QUOTED PASSAGE:
Imagine you are walking through a maze (the forward pass). You leave a trail of breadcrumbs behind you. When you reach the end (the loss), you follow the breadcrumbs back to the start (backward pass) to figure out which turns led you to the mistake.

### Trade-offs

* **Memory:** Storing this graph takes memory. This is why we turn it off (`torch.no_grad()`) when we are just testing/evaluating the model, to save RAM.

### Your Task

We will verify Autograd against your own calculus knowledge.

**Target Equation:**
$$y = x^3 + 5$$

**Analytical Derivative (Calculus):**
$$\frac{dy}{dx} = 3x^2$$

**Requirements:**

1. Create a tensor `x` with the value `4.0`. **Important:** You must set `requires_grad=True`.
2. Calculate `y = x**3 + 5`.
3. Print the value of `y`.
4. Call `y.backward()`.
5. Print the value of `x.grad`.
6. Manually calculate $3(4)^2$ in Python and print it to prove they match.


In [None]:
import torch

x = torch.tensor(4.0, requires_grad = True)
y = x ** 3 + 5
print(f"Y = {y}")
y.backward()
print(f"X Grad = {x.grad}")
print(f"3(4)**2 = {3*(4**2)}")

Perfect. You just proved that PyTorch can perform Calculus for you.

Now we move to how we feed data into these systems.

---

## **Concept 3: Data Handling (Dataset & DataLoader)**

### Intuition

In the "From Scratch" module, you likely loaded all your data into one giant NumPy array (e.g., `X_train`).

REQUIRED ACTIONS:
1 > In the PyTorch tutorial excerpt, why is the graph turned off with `torch.no_grad()` when a model is only being tested or evaluated?
2 > Reproduce verbatim the passage of the PyTorch tutorial excerpt between "x = torch.tensor(4.0, requires_grad" and "into these systems.", inclusive.

DATA SHOWN:
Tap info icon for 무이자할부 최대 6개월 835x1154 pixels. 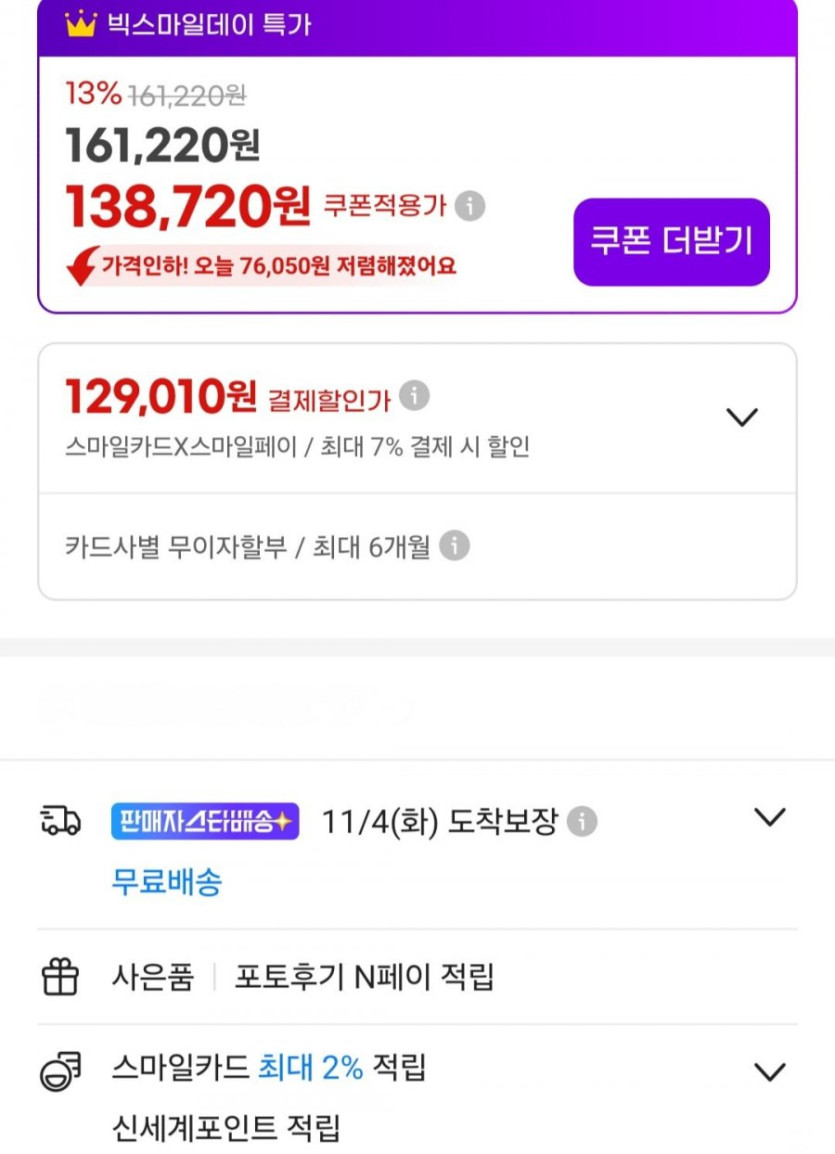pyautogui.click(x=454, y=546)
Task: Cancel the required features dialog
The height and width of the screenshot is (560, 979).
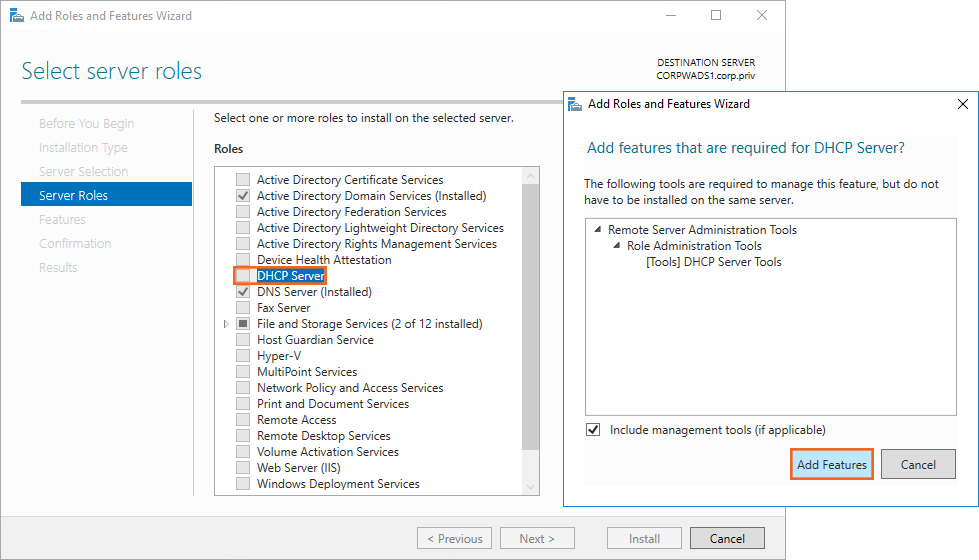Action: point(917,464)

LIST OF SOLUTIONS:
1 > To save RAM, because storing the graph takes memory.

2 >
x = torch.tensor(4.0, requires_grad = True)
y = x ** 3 + 5
print(f"Y = {y}")
y.backward()
print(f"X Grad = {x.grad}")
print(f"3(4)**2 = {3*(4**2)}")

Perfect. You just proved that PyTorch can perform Calculus for you.

Now we move to how we feed data into these systems.